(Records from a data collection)
________________________

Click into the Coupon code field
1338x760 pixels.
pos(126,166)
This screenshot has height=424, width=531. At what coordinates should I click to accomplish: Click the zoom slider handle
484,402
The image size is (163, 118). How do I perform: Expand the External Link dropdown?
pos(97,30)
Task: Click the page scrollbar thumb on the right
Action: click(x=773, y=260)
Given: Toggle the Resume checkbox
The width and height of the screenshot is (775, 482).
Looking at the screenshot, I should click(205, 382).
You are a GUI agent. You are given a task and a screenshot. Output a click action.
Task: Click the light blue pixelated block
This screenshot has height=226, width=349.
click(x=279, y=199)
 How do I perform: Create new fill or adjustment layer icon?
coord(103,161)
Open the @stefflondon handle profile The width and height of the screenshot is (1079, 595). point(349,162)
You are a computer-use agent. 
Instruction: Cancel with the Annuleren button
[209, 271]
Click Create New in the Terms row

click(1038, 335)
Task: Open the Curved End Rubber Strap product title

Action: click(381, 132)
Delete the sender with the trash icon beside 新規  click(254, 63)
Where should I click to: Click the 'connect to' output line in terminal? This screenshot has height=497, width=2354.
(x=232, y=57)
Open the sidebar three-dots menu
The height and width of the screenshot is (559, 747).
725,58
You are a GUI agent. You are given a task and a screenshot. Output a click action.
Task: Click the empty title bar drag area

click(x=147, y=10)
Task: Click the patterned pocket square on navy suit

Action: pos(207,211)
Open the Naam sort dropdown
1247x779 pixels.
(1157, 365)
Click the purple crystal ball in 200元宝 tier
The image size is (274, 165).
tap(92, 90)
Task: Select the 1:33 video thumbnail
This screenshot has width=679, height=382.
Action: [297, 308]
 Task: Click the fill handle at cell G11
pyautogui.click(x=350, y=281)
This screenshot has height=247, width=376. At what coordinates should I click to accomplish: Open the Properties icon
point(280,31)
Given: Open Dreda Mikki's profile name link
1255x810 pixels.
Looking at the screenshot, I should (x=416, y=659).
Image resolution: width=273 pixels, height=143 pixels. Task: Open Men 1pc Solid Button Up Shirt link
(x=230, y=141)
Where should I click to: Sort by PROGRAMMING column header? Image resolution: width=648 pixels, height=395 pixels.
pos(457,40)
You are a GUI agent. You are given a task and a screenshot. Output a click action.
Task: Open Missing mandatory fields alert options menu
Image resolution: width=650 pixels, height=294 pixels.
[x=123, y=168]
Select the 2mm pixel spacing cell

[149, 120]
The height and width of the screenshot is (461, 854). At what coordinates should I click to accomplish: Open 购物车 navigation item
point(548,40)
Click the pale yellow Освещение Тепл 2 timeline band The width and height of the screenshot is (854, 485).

________________________

- Work to complete
Write the records out again. Keep every line exactly as it is.

- Response to this exercise
Click into the Coupon code field
1338x760 pixels.
pos(126,166)
This screenshot has height=424, width=531. At what coordinates should I click to accomplish: Click the zoom slider handle
484,402
The image size is (163, 118). How do I perform: Expand the External Link dropdown?
pos(97,30)
Task: Click the page scrollbar thumb on the right
Action: click(x=773, y=260)
Given: Toggle the Resume checkbox
The width and height of the screenshot is (775, 482).
Looking at the screenshot, I should click(205, 382).
You are a GUI agent. You are given a task and a screenshot. Output a click action.
Task: Click the light blue pixelated block
This screenshot has height=226, width=349.
click(x=279, y=199)
 How do I perform: Create new fill or adjustment layer icon?
coord(103,161)
Open the @stefflondon handle profile The width and height of the screenshot is (1079, 595). point(349,162)
You are a computer-use agent. 
Instruction: Cancel with the Annuleren button
[209, 271]
Click Create New in the Terms row

click(1038, 335)
Task: Open the Curved End Rubber Strap product title

Action: click(381, 132)
Delete the sender with the trash icon beside 新規  click(254, 63)
Where should I click to: Click the 'connect to' output line in terminal? This screenshot has height=497, width=2354.
(x=232, y=57)
Open the sidebar three-dots menu
The height and width of the screenshot is (559, 747).
725,58
You are a GUI agent. You are given a task and a screenshot. Output a click action.
Task: Click the empty title bar drag area

click(x=147, y=10)
Task: Click the patterned pocket square on navy suit

Action: pos(207,211)
Open the Naam sort dropdown
1247x779 pixels.
(1157, 365)
Click the purple crystal ball in 200元宝 tier
The image size is (274, 165).
tap(92, 90)
Task: Select the 1:33 video thumbnail
This screenshot has width=679, height=382.
Action: [297, 308]
 Task: Click the fill handle at cell G11
pyautogui.click(x=350, y=281)
This screenshot has height=247, width=376. At what coordinates should I click to accomplish: Open the Properties icon
point(280,31)
Given: Open Dreda Mikki's profile name link
1255x810 pixels.
Looking at the screenshot, I should (x=416, y=659).
Image resolution: width=273 pixels, height=143 pixels. Task: Open Men 1pc Solid Button Up Shirt link
(x=230, y=141)
Where should I click to: Sort by PROGRAMMING column header? Image resolution: width=648 pixels, height=395 pixels.
pos(457,40)
You are a GUI agent. You are given a task and a screenshot. Output a click action.
Task: Open Missing mandatory fields alert options menu
Image resolution: width=650 pixels, height=294 pixels.
[x=123, y=168]
Select the 2mm pixel spacing cell

[149, 120]
The height and width of the screenshot is (461, 854). At what coordinates should I click to accomplish: Open 购物车 navigation item
point(548,40)
Click the pale yellow Освещение Тепл 2 timeline band The width and height of the screenshot is (854, 485).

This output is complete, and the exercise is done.